GUEST: Catherine Beane, Director of Policy and Practice for the Children’s Defense Fund

Visit www.childrensdefense.org for more information and to download the report.

2 responses so far

2 Responses to “Children’s Defense Fund Highlights Effects of Gun Violence on Children”

  1. vladon 31 Mar 2012 at 12:20 am

    I listened to this segment on the radio this morning and wow, your guest sounds like she just want to ban guns. She talks about how California gun control is a good start but not enough, California gun laws are not enough for her? I live in California and enjoy going to the range, the laws here don’t prevent shootings nor do they prevent criminals from obtaining weapons from personal experience, what it also does is make firearm ownership expensive bureaucratic and undesirable to the California law abiding citizen, we are also sitting ducks because criminals who commit crimes will not follow laws thus they will be successful in their attack because CCW permits are still a pain to obtain and the law abiding California citizen will continue to easy prey, and law enforcment will only make it on time to take a victim report.
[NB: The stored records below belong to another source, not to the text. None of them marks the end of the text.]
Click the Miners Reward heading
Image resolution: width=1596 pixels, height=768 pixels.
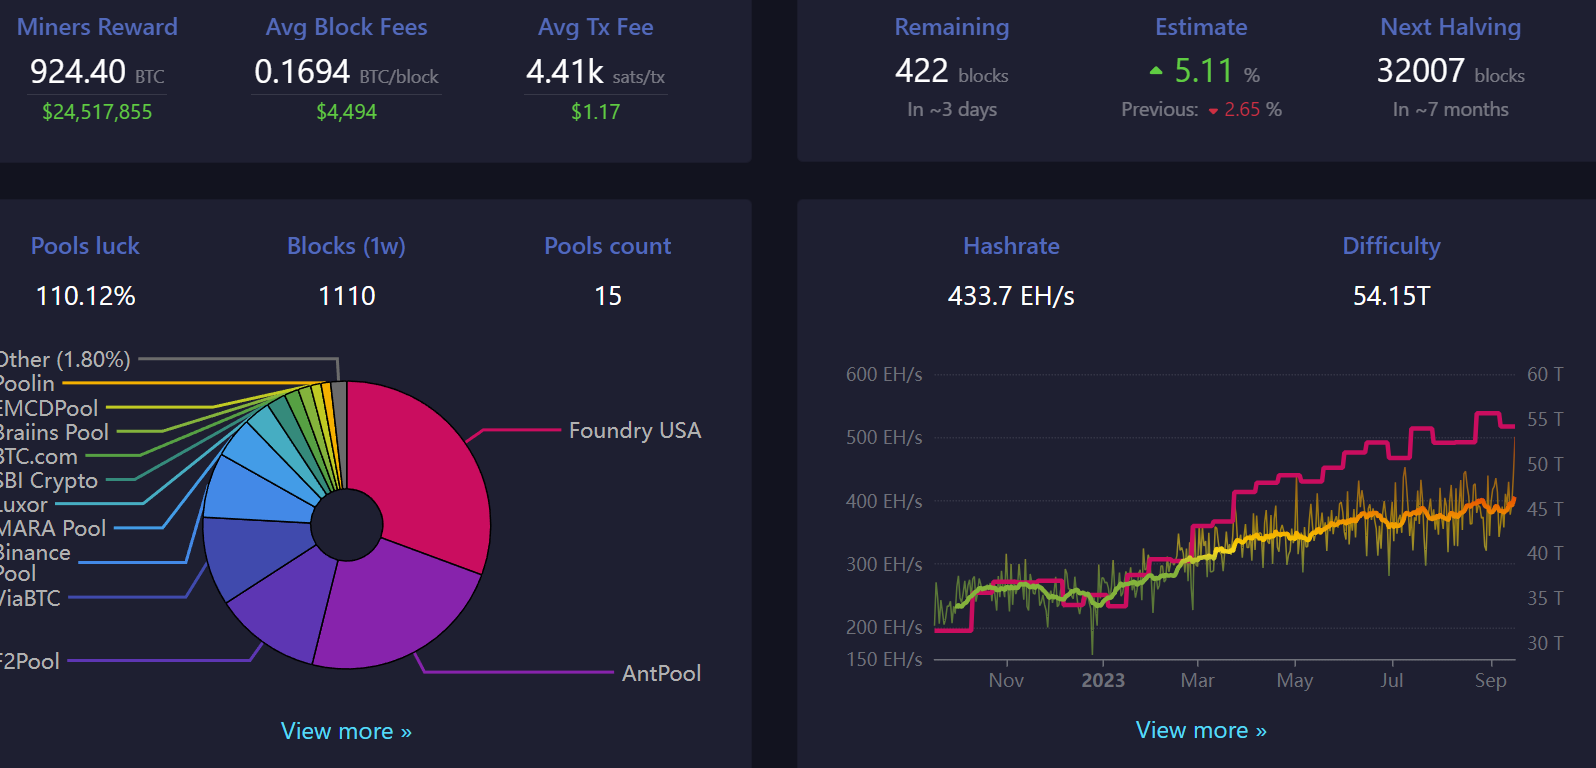pos(97,27)
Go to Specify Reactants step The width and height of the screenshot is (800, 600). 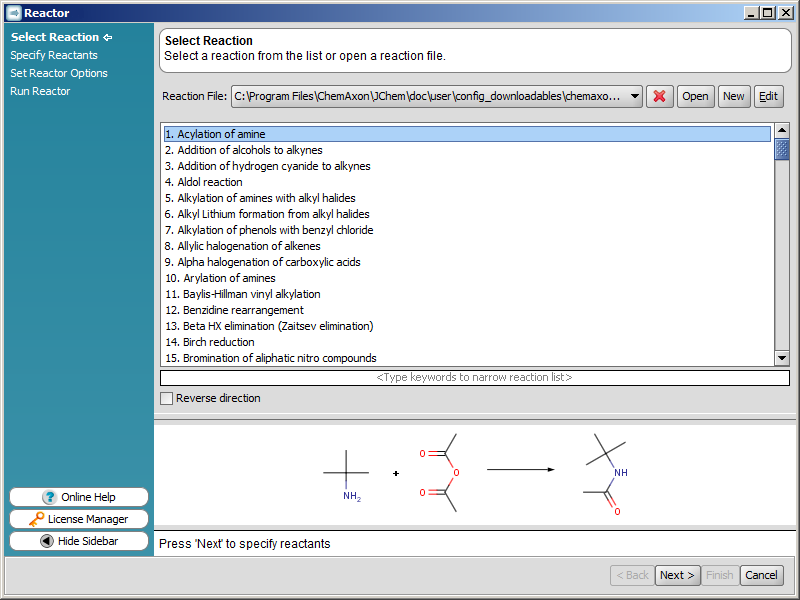[x=54, y=55]
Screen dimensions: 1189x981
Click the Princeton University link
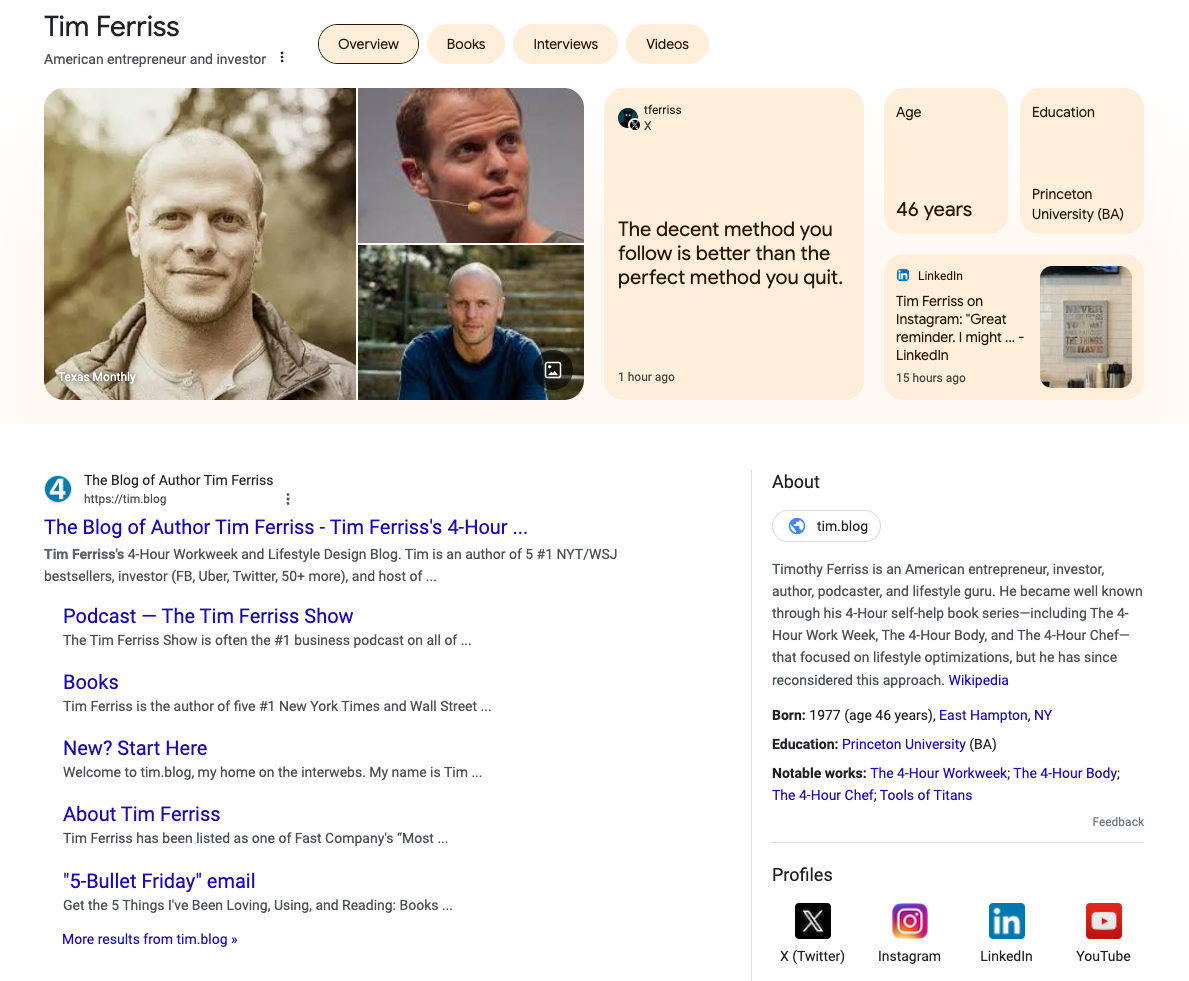click(x=903, y=744)
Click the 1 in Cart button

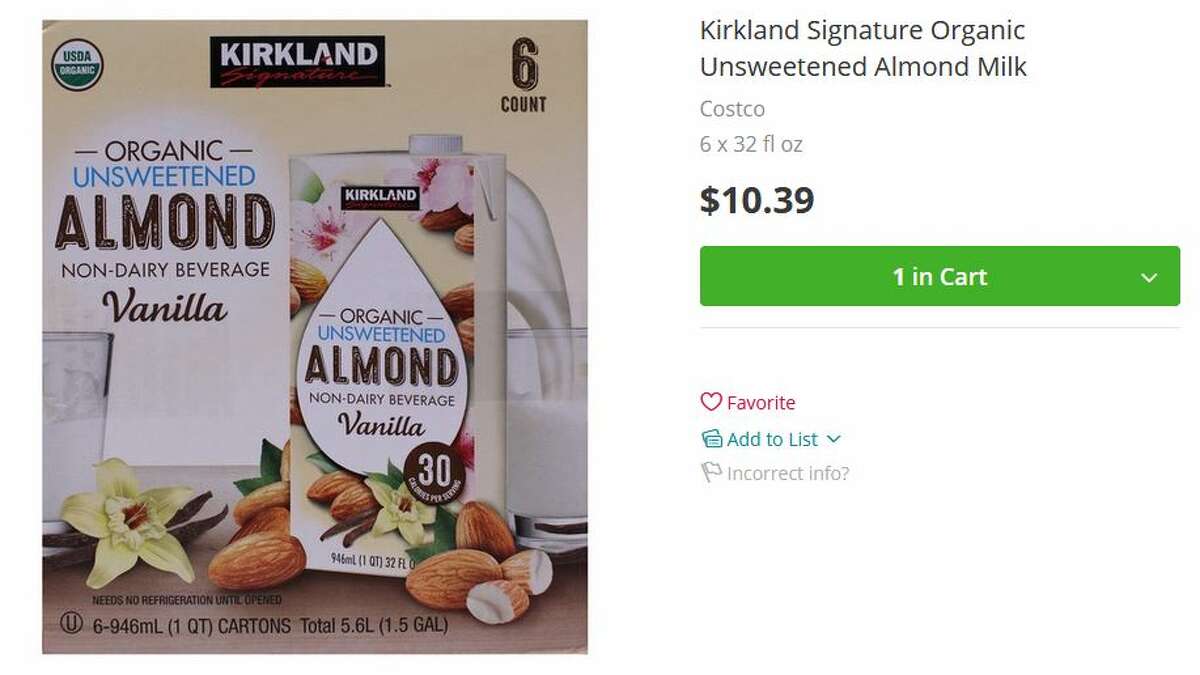(x=938, y=277)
This Martin case wow the media is making this seem like a black and white issue, right vs left, and an act of racism, When Hassan shoots up fort hood the same media outlets urge us not to jump to conclusions and wait for the facts, so how about they not jump to conclusions before we get all the facts. Ohh and cars kill and injure more people in one week then do firearms in a whole year, Im an EMT I deal with this stuff, secondly if this defense fund was really all about protecting children than they should be trying to get cars out of the hands of people, this issue is not about gun control to keep us safe, it is to have control over a disarmed people.